PSeitz commented 1 year ago

Oh I just saw it says that in the title already.

You probably want some atomic writes, where it writes to a temp file and then renames it to the final file after the last flush.

l4l commented 1 year ago

Not really, I already have a mechanism for dropping "corrupted" files. But still I want to try to recover a partly written file even after failure. In particularly, I'm interested in the case when all the data has been flushed but there's missing lz4 terminator.
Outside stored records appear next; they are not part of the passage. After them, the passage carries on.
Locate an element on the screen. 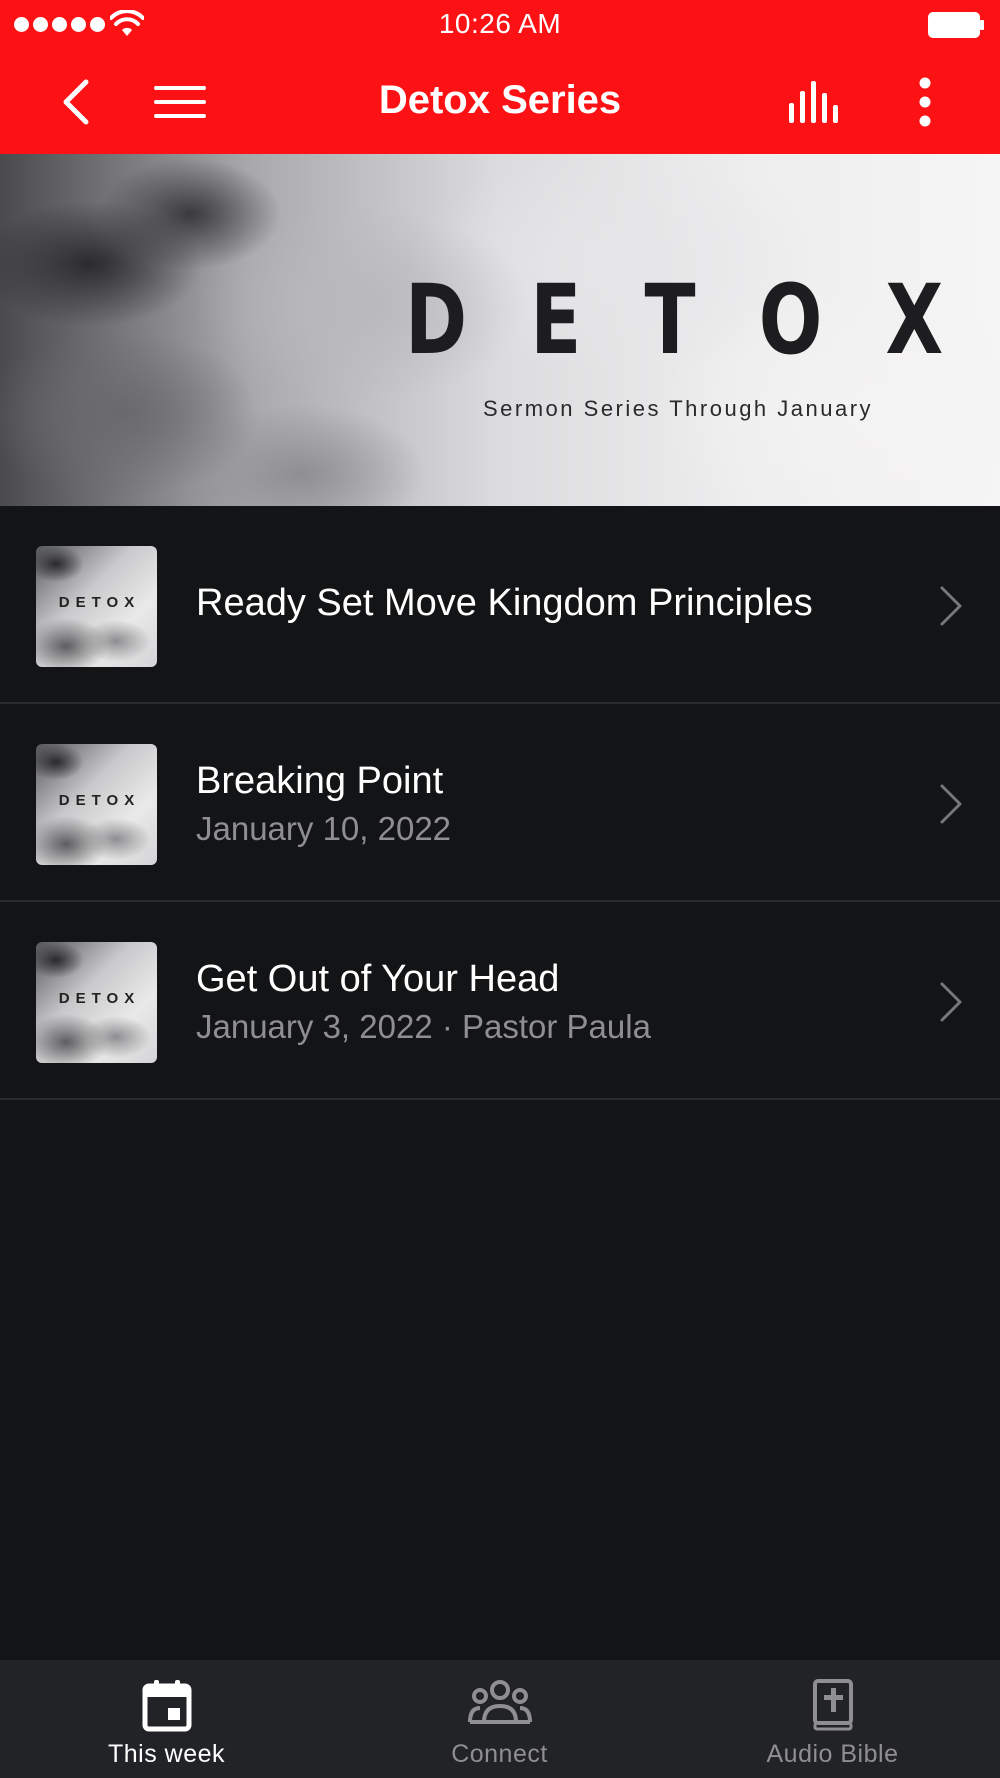  banner-title: D E T O X is located at coordinates (674, 320).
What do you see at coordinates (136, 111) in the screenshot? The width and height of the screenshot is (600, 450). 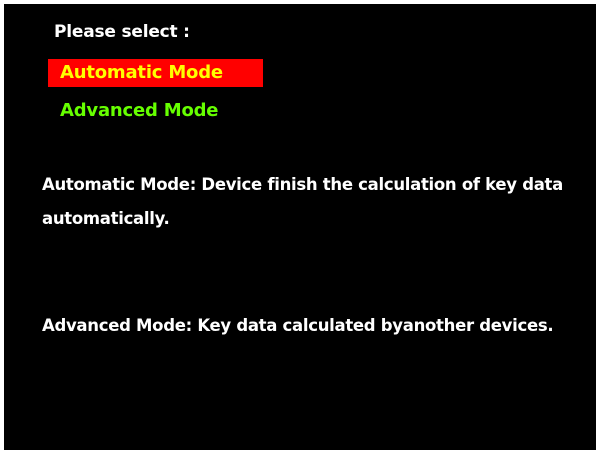 I see `advanced-mode-option: Advanced Mode` at bounding box center [136, 111].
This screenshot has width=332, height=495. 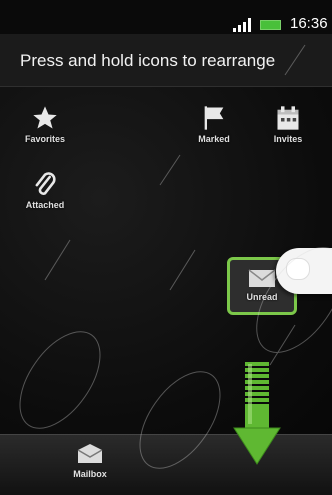 I want to click on favorites-tab-icon: Favorites, so click(x=45, y=127).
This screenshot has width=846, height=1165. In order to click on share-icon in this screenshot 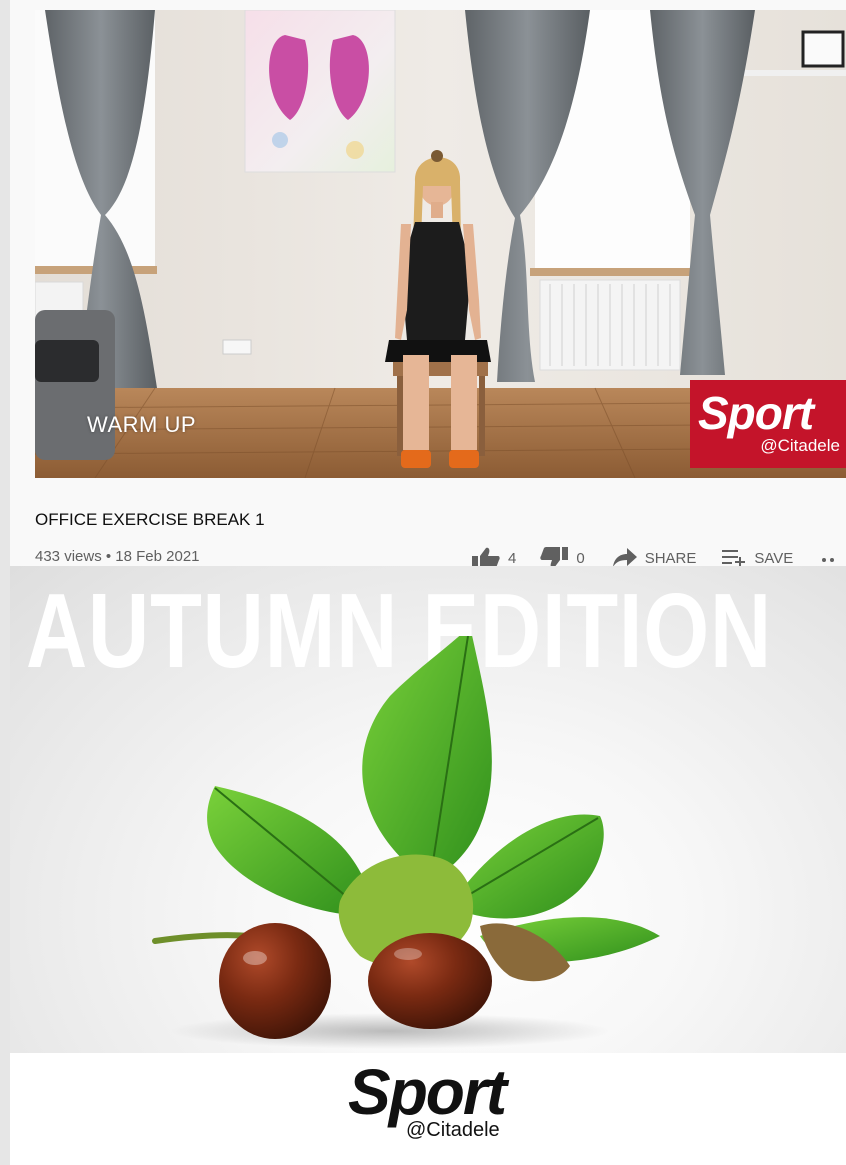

Thus ideally, I'd like to read all the data and then get a error like UnexpectedEof or similar.

PSeitz commented 1 year ago

How would you know if it's only missing an lz4 terminator and not more?

How does it behave currently before it fails with "failed to fill whole buffer", e.g. does the underlying reader in FrameDecoder get parts of the corrupted block?

l4l commented 1 year ago

How would you know if it's only missing an lz4 terminator and not more?

There's no way of determining that one? I thought length of the block is stored somewhere in the meta as well.

How does it behave currently before it fails with "failed to fill whole buffer", e.g. does the underlying reader in FrameDecoder get parts of the corrupted block?

Didn't relly check the behavior of lz4-flex. I read and decode the whole file at once. Probably it fails at the last block but not really sure.

PSeitz commented 1 year ago

There's no way of determining that one? I thought length of the block is stored somewhere in the meta as well.

Yes, each block stores it's length. The terminator marks the end of the blocks in the frame. It's a invalid format without it and failing decompression is fine as long as it doesn't panic.

PSeitz commented 1 year ago

You could write multiple frames instead of a frame with multiple blocks. Then load the complete frames and discard the last corrupted one.